4. This telephone code says "The answer is the first, third, and fifth letters from saaremaa's original name." That name is Malenkai, and the letters are mln.

5. This book code is based on the song 'Dead' by They Might Be Giants. Take the numbers in triplets; the first number is the line of the song, the second the word in that line, and the third the letter in the word. The triples repeat fairly often, though not every occurrence of the same letter uses the same triple; this was meant to enable you to notice that triples were used, and just maybe a tricky cryptographer could decipher the thing without the key, but then he would need to find the key to make use of it, because it reads "the answer to this piece is the name of the song involved." The lyrics used can be found at http://www.tmbg.com/melody/lyrics/dead.html

JT informed me that he didn't figure out this one, but merely brute-forced the last key out of the vigenere after getting the rest. I recognized this possibility, and this is why I multiply-encoded the treasure with all the separate keys - this way you have a chance if you get stuck on one puzzle, can still figure it out if you have multiple possibilities for one of the answers, such as the crossword, etc. I had planned to release additional clues to this one if the thing went on longer, but it didn't.

6. This fragment was encoded by a one-off alphabet-shift. The answer to this segment will be sent to you if you play a song on the ASS which has never been played since this treasure was buried, and which contains "James Dean" in its lyrics, and in the message where you play the song, you include a reasonable section of the lyrics including "James Dean". The answer is michaeldamian. He was chosen because he somehow has been credited for David Essex's "Rock On" on the lyrics server. Perhaps he did record a version.

> [Try it]
In the puzzle solutions text, what song is the book code based on?

> [Excerpted records]
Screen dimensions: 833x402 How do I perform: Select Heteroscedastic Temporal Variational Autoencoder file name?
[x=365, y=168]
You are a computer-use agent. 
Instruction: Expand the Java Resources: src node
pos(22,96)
--
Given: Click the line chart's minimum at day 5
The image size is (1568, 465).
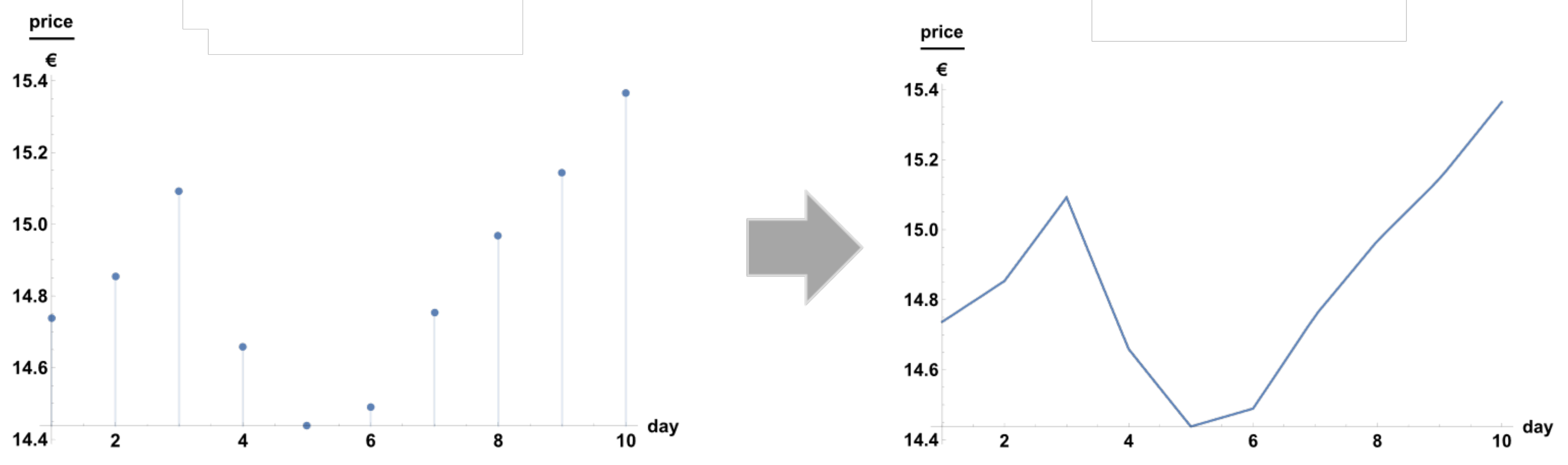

> [Result for this exercise]
'Dead' by They Might Be Giants.